Exactly what we expected.

---

### ✅ **MODIFIED BEHAVIOR: `evaluate_on_all_unseen = true`**

This mode **changes only how `test_neg` is constructed**, to enable evaluation on **all** possible test negative links.

#### What happens:

* `train_neg` is sampled just like before: `k * train_size`
* `test_neg = all non-links` **minus** the links used for `train_neg`

  * So the test set is evaluated **against all remaining unknown links** (i.e. a *denser* and *more realistic* test scenario)

#### Implications:

* We’re no longer controlling how many test negative examples we get.

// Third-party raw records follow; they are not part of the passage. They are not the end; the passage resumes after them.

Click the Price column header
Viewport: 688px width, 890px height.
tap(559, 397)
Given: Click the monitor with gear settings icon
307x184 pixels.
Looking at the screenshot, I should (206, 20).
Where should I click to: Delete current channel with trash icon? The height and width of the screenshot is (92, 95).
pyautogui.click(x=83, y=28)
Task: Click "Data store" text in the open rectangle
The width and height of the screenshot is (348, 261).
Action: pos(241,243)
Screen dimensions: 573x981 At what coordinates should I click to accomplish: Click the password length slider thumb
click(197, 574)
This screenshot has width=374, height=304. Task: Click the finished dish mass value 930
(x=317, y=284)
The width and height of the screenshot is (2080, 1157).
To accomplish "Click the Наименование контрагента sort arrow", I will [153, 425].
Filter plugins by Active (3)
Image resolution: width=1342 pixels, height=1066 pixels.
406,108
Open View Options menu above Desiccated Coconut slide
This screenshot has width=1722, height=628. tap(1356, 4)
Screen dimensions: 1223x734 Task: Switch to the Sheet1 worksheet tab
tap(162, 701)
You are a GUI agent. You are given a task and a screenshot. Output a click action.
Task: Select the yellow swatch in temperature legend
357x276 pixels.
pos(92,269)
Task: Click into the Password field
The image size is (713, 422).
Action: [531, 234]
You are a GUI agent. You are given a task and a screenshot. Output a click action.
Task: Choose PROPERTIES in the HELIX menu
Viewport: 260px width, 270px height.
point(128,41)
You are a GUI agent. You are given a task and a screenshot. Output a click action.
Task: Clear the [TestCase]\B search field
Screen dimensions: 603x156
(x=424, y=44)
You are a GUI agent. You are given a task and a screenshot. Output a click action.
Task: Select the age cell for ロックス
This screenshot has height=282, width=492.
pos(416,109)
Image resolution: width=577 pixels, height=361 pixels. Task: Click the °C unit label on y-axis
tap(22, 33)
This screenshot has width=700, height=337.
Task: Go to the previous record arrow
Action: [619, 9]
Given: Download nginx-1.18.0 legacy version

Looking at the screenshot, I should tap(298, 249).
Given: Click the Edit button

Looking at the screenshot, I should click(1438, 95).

It will be:

  ```
  test_neg = total_possible_neg_links - train_neg
  ```

* So if my graph is sparse and `k` is small, we’ll get **a lot more test\_neg** samples compared to the original test\_pos.

This mode is useful when:

* You want to do **open-world** evaluation (i.e., predict whether any unseen link might be real).
* You care about **ranking performance (e.g., AUC)** over the entire non-observed space.

---

### ✅ Summary Table

| Param                   | `evaluate_on_all_unseen = false` | `evaluate_on_all_unseen = true`  |
| ----------------------- | -------------------------------- | -------------------------------- |
| `train_neg` size        | `k * train_pos`                  | `k * train_pos`                  |
| `test_neg` size         | `k * test_pos`                   | \~all remaining non-links        |
| Useful for...           | Controlled experiments           | Open-world, realistic evaluation |
| Does negative sampling? | Yes (train & test)               | Yes (only train)                 |
| AUC interpretation      | Controlled                       | More generalizable               |

---

#### Recommendation

If we're testing **small/medium/large food webs** and care about generalization and ranking, the suggestion is:

* `evaluate_on_all_unseen = true` **with AUC**
* Use `evaluate_on_all_unseen = false` for more balanced per-instance metrics like precision, recall, or F1.